[ЦЕЛЬ ЗАДАНИЯ 1]: Оформи в виде JSON-списка строк все записи от строки с «Task: Click the Star icon button» вниз до строки с «click(x=430, y=148)», включая обе эти строки. Каждой строке соответствует одна строка списка, пустые строки не включай.

Za darmo

Аксаковы. Их жизнь и литературная деятельность

Tekst
Oznacz jako przeczytane
Czcionka:Mniejsze АаWiększe Aa

Глава IV. Константин Сергеевич Аксаков

Внешний очерк жизни Константина Сергеевича очень несложен. Родился он 29 марта 1817 года в селе Аксакове Бугурусланского уезда Оренбургской губернии. В Аксакове-Багрове, – тоже достаточно известном всем читателям «Семейной хроники», хотя бы только отрывков из нее в хрестоматиях, – К.С. прожил до 9 лет, находясь в постоянном общении с багровскими крестьянами, которые, благодаря благодатным климатическим условиям богатого в то время и неразграбленного еще Оренбургского края, во всех отношениях стояли выше забитого крестьянства средней полосы России. «И так как Константин Сергеевич отличался необыкновенно ранним умственным развитием, то нет сомнения в том, что именно идиллические условия, среди которых прошло детство будущего восторженного проповедника необходимости единения интеллигенции с народом, и обусловили в значительной степени оптимистический взгляд его на возможность этого единения. По крайней мере, сам он неоднократно ссылается впоследствии на живые впечатления, вынесенные им из личного общения с народом». Это общение продолжалось, однако, очень недолго, так как Аксаковы в 1826 году переселились в Москву, где Константин Сергеевич и прожил почти всю свою недолгую жизнь.

[ДАННЫЕ ДЛЯ ОБРАБОТКИ]:
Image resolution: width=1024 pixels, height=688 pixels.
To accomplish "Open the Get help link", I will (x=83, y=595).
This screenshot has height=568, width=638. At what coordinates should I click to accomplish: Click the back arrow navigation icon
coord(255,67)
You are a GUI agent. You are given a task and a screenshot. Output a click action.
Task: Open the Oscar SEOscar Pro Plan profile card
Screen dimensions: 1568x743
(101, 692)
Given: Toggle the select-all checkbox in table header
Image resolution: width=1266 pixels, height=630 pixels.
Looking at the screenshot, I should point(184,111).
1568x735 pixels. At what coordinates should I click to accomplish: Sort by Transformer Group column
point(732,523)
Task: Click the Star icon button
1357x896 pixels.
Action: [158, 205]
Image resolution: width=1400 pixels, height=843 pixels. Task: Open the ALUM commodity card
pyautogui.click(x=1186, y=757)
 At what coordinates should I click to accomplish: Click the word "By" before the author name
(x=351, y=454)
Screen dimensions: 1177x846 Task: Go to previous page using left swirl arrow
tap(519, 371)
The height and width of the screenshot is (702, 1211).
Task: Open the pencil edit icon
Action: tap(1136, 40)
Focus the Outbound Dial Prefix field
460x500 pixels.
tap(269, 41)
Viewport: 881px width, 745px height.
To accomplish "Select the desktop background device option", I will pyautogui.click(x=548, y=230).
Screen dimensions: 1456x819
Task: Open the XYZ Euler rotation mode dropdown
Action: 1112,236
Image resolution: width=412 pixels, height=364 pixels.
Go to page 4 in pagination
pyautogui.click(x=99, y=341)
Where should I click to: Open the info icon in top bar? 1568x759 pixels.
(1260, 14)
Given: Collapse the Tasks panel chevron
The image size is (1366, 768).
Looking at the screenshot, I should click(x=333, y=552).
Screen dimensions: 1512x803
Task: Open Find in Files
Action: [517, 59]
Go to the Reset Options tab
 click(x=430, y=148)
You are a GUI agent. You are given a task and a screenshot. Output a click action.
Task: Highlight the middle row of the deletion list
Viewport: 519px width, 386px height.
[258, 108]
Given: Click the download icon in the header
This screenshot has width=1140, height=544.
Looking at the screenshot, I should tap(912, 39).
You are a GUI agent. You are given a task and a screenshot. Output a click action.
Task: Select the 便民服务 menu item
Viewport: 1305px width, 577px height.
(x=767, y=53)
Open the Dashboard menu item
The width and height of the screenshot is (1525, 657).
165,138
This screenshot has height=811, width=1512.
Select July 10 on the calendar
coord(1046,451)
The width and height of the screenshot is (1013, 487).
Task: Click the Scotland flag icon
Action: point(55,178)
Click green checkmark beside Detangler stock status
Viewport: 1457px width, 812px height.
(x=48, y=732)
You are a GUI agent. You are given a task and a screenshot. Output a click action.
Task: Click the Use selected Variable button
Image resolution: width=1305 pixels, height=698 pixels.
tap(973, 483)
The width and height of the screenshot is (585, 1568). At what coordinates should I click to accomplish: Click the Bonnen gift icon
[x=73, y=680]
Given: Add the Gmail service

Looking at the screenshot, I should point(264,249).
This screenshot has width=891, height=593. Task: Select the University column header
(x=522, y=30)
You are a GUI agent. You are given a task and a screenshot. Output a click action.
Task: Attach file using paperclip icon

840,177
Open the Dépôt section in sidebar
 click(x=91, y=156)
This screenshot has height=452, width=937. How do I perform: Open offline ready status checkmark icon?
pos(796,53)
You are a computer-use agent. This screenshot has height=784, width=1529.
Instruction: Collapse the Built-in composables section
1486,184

[ЦЕЛЬ ЗАДАНИЯ 2]: В каком селе, согласно тексту об Аксаковых, родился Константин Сергеевич Аксаков?

[ПИСЬМЕННЫЙ ОТВЕТ 1]:
[
  "Task: Click the Star icon button",
  "1357x896 pixels.",
  "Action: [158, 205]",
  "Image resolution: width=1400 pixels, height=843 pixels. Task: Open the ALUM commodity card",
  "pyautogui.click(x=1186, y=757)",
  " At what coordinates should I click to accomplish: Click the word \"By\" before the author name",
  "(x=351, y=454)",
  "Screen dimensions: 1177x846 Task: Go to previous page using left swirl arrow",
  "tap(519, 371)",
  "The height and width of the screenshot is (702, 1211).",
  "Task: Open the pencil edit icon",
  "Action: tap(1136, 40)",
  "Focus the Outbound Dial Prefix field",
  "460x500 pixels.",
  "tap(269, 41)",
  "Viewport: 881px width, 745px height.",
  "To accomplish \"Select the desktop background device option\", I will pyautogui.click(x=548, y=230).",
  "Screen dimensions: 1456x819",
  "Task: Open the XYZ Euler rotation mode dropdown",
  "Action: 1112,236",
  "Image resolution: width=412 pixels, height=364 pixels.",
  "Go to page 4 in pagination",
  "pyautogui.click(x=99, y=341)",
  "Where should I click to: Open the info icon in top bar? 1568x759 pixels.",
  "(1260, 14)",
  "Given: Collapse the Tasks panel chevron",
  "The image size is (1366, 768).",
  "Looking at the screenshot, I should click(x=333, y=552).",
  "Screen dimensions: 1512x803",
  "Task: Open Find in Files",
  "Action: [517, 59]",
  "Go to the Reset Options tab",
  " click(x=430, y=148)"
]

[ПИСЬМЕННЫЙ ОТВЕТ 2]: В селе Аксакове Бугурусланского уезда Оренбургской губернии.